REQUIRED TASK: Copy out word for word everything in the data from the line containing "Where should I click to: Click" down to the end of the data, including both the first and the last line.

Records in a dataset
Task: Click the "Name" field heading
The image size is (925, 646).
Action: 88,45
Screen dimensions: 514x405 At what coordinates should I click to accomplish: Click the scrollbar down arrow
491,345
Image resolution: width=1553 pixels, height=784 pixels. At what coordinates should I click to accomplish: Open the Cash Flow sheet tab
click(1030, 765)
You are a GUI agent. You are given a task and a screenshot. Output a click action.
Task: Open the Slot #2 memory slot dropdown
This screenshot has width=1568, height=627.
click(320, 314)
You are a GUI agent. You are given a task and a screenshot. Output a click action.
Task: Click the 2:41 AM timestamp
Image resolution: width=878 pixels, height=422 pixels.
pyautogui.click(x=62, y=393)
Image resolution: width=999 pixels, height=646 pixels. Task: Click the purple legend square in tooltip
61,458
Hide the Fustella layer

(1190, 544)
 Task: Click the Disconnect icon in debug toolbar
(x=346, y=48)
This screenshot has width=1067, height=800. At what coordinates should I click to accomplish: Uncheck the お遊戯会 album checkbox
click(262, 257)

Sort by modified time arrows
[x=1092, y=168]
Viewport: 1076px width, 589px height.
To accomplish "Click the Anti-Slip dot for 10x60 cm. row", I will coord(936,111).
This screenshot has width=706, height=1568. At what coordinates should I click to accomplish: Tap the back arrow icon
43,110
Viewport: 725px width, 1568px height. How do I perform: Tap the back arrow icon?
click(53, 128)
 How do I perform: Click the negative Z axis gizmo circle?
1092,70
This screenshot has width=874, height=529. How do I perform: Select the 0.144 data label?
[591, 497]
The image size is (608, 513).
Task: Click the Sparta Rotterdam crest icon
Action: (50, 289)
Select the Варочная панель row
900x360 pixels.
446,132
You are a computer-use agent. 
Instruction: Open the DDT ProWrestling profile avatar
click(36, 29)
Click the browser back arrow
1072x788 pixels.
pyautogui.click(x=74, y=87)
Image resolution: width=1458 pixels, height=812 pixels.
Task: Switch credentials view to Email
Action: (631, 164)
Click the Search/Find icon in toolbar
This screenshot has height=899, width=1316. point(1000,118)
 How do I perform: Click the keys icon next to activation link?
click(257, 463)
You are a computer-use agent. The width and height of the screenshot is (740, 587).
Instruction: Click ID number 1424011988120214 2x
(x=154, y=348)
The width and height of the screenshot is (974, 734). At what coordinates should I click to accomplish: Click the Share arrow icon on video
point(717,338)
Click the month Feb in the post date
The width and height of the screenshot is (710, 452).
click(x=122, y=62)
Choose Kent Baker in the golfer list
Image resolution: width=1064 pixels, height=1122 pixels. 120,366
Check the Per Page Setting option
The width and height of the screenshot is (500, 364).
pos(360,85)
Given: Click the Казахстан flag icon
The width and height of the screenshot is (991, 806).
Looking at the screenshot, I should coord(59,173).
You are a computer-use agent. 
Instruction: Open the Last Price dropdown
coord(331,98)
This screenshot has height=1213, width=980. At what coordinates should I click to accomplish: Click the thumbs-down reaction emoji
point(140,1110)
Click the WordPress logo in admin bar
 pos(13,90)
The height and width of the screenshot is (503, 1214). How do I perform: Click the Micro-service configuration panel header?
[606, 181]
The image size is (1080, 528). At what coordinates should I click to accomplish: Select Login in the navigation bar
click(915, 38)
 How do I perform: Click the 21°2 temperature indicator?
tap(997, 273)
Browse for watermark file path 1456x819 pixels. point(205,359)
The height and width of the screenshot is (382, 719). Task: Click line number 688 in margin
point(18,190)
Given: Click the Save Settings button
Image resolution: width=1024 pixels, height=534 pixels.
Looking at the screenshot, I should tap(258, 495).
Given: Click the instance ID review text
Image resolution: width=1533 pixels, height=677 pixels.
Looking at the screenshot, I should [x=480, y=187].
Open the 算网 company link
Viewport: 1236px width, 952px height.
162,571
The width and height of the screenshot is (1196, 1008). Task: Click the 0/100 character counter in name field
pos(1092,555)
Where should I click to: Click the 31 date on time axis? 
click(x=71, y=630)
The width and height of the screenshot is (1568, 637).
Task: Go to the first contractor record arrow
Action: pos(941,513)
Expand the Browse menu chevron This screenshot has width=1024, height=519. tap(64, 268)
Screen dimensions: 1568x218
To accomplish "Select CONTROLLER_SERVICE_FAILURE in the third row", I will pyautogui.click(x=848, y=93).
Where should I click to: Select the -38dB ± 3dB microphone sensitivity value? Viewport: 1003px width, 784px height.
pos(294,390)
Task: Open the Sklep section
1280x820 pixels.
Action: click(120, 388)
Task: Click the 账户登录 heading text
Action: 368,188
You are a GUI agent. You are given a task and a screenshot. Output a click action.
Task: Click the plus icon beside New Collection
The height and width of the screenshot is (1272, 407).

CORRECT RESULT:
Where should I click to: Click the 31 date on time axis? 
click(x=71, y=630)
The width and height of the screenshot is (1568, 637).
Task: Go to the first contractor record arrow
Action: pos(941,513)
Expand the Browse menu chevron This screenshot has width=1024, height=519. tap(64, 268)
Screen dimensions: 1568x218
To accomplish "Select CONTROLLER_SERVICE_FAILURE in the third row", I will pyautogui.click(x=848, y=93).
Where should I click to: Select the -38dB ± 3dB microphone sensitivity value? Viewport: 1003px width, 784px height.
pos(294,390)
Task: Open the Sklep section
1280x820 pixels.
Action: click(120, 388)
Task: Click the 账户登录 heading text
Action: 368,188
You are a GUI agent. You are given a task and a screenshot. Output a click action.
Task: Click the plus icon beside New Collection
The height and width of the screenshot is (1272, 407).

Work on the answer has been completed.